TASK DATA
-------

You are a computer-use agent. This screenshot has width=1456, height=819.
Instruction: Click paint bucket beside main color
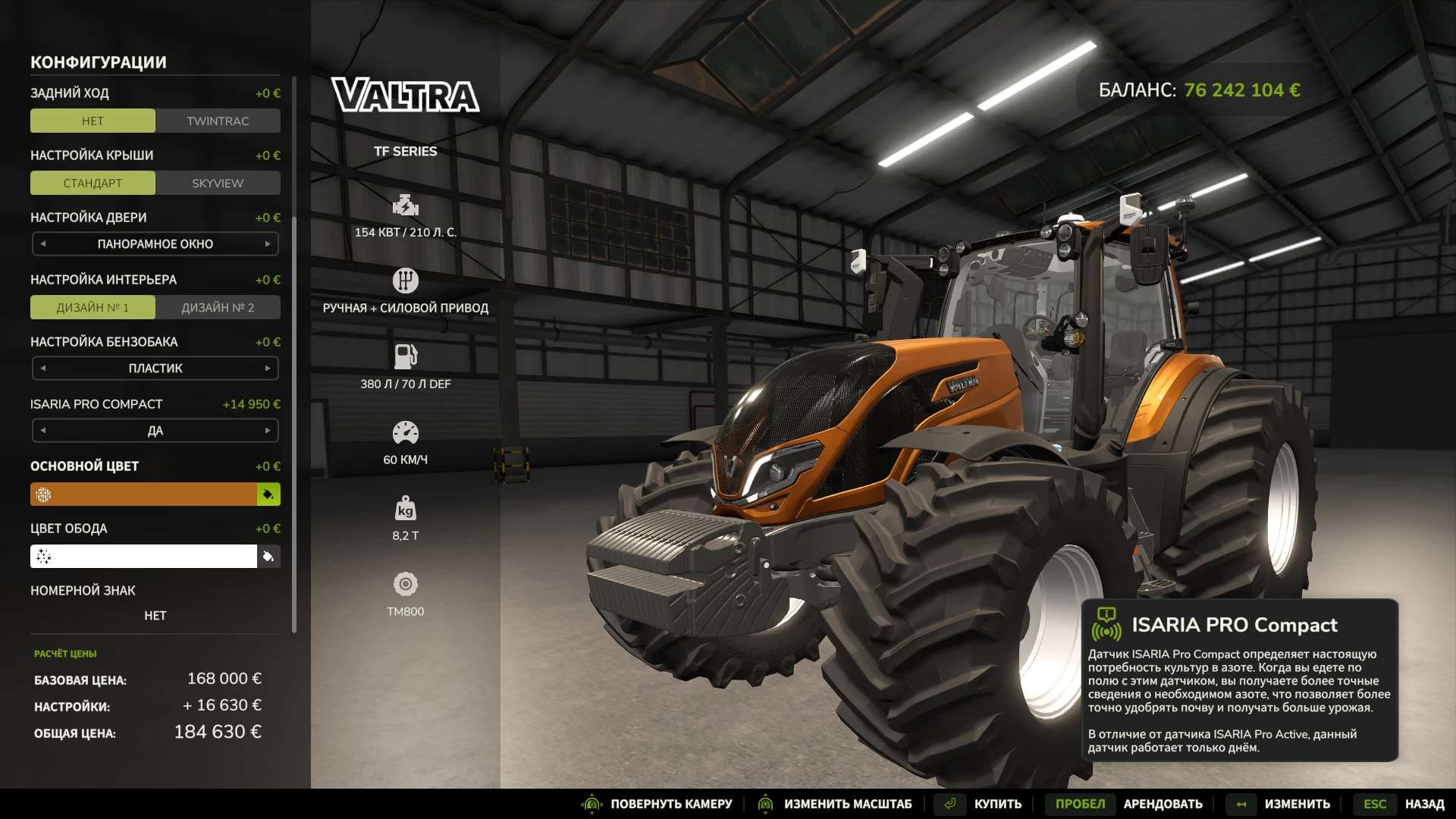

-------

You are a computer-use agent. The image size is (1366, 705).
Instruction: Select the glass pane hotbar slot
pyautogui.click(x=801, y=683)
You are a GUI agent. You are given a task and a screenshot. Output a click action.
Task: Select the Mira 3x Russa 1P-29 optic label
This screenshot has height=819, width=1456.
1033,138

-------

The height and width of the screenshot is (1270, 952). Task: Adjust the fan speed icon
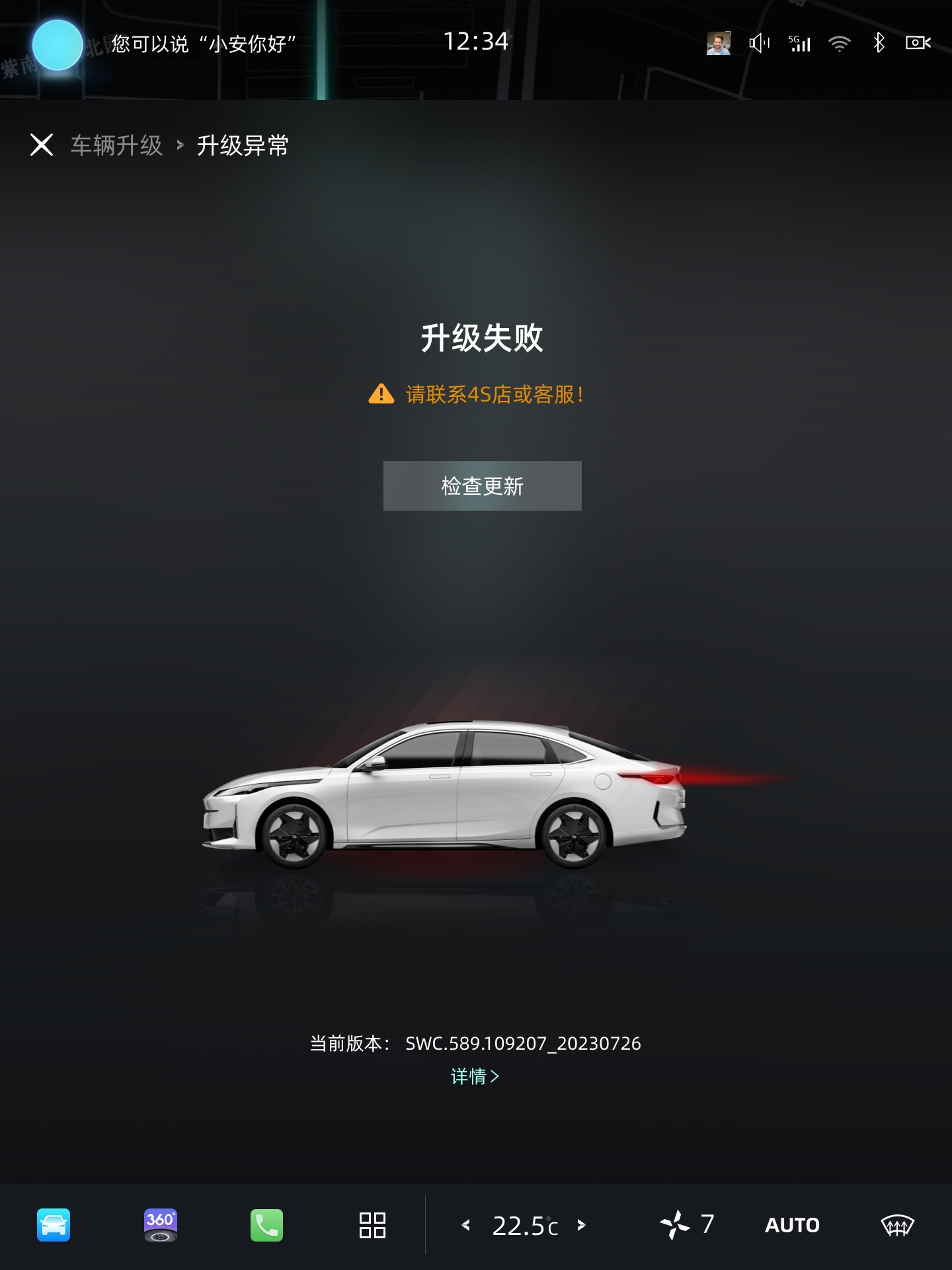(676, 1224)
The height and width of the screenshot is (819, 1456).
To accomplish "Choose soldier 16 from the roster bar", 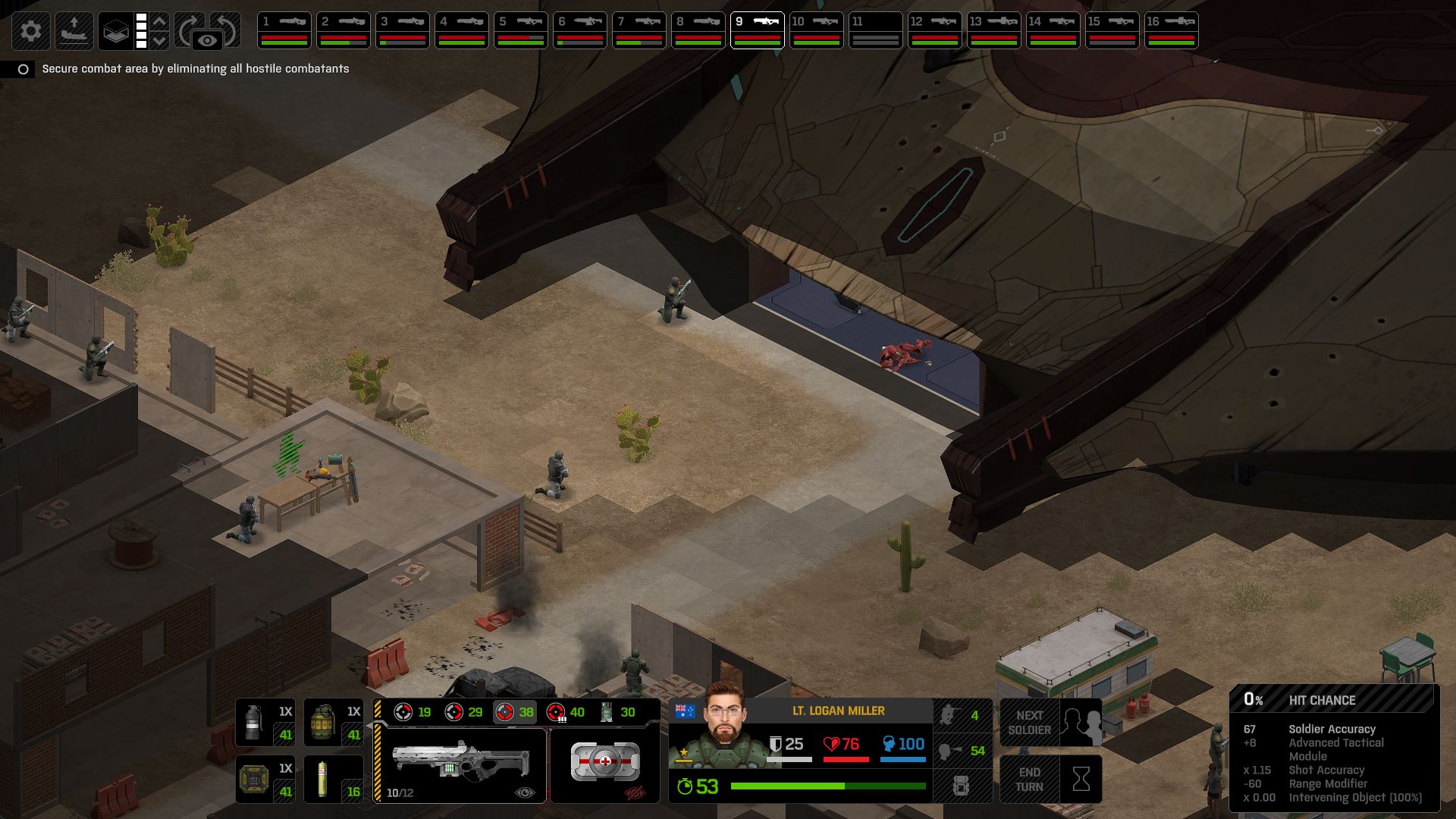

-------

WHAT YOU ARE ASKED TO DO
Give the lines from the one containing "You are a computer-use agent. This" through the one containing "Instruction: Click paint", inclusive, as a JSON list of strings with one string per line and blank lines omitted.

RESULT OF THIS EXERCISE
[
  "You are a computer-use agent. This screenshot has width=1456, height=819.",
  "Instruction: Click paint bucket beside main color"
]